A badge on the petrol-tank proudly claims ‘Winner of the World Superbike Championship 2015’ and the Kawasaki Ninja ZX-10R justifies the claim to the last letter
Story: Aninda Sardar
Photography: Sanjay Raikar
It’s difficult not to respect a motorcycle like the Kawasaki Ninja ZX-10R. Just last year, a similar machine had stormed to the top two levels of the World Superbike Championship at the hands of the brilliant Jonathan Rea and Tom Sykes, taking Kawasaki to the top of the Constructors’ Standings with 421 points. That is nearly a full 100 points ahead of second-placed Ducati. And here I was staring at this beautiful (not just visually) machine, about to swing a leg over it. No, I simply could not stop the thumping inside my rib-cage. The fact that the bike’s ability to perform was way beyond my own only added to the thumping.
Visually, the resemblance to the old ZX-10R, which this new model replaces globally, is obvious while the changes are subtle. For instance, the windscreen on this bike is slightly wider while subtle intakes on the sides of the signature lime-green-and-black fairing create smart channels for the air so that rider fatigue from being buffeted by the wind is reduced. The odd-looking chin at the base of the gaping air intake sandwiched between the headlamps is also new and improves aero efficiency, according to Kawasaki. The all-digital instrumentation with its characteristic colour changing LED tachometer has been retained from the old bike but as I head towards the rear, the tail section seems different. I can’t quite put my finger on it until a bit of research informs me that the new Ninja ZX-10R’s tail section is indeed new and slimmer than before.

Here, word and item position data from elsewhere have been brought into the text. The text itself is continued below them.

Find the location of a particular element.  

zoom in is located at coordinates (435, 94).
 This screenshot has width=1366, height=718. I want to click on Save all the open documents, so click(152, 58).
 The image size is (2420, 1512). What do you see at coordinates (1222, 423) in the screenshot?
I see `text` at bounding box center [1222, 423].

Gingerly, almost too cautiously, I swing my leg over the seat and the riding posture immediately communicates the bike’s intent. Without ever having raced bikes before I find myself in a proper race crouch with legs tucked in and out of the way and the head almost too ready to duck down under that screen. The ZX-10R’s track-focused intent is all too clear. This is not the kind of bike you want to take on a long ride to nowhere. On this bike you’d know exactly where you are headed (probably a racetrack) and you’ll be equally sure where you want to finish your day: on the top step of the podium. In fact, the seat height on this bike is 22 millimetres taller than on the previous bike while the headstock is closer by 7.5 mm.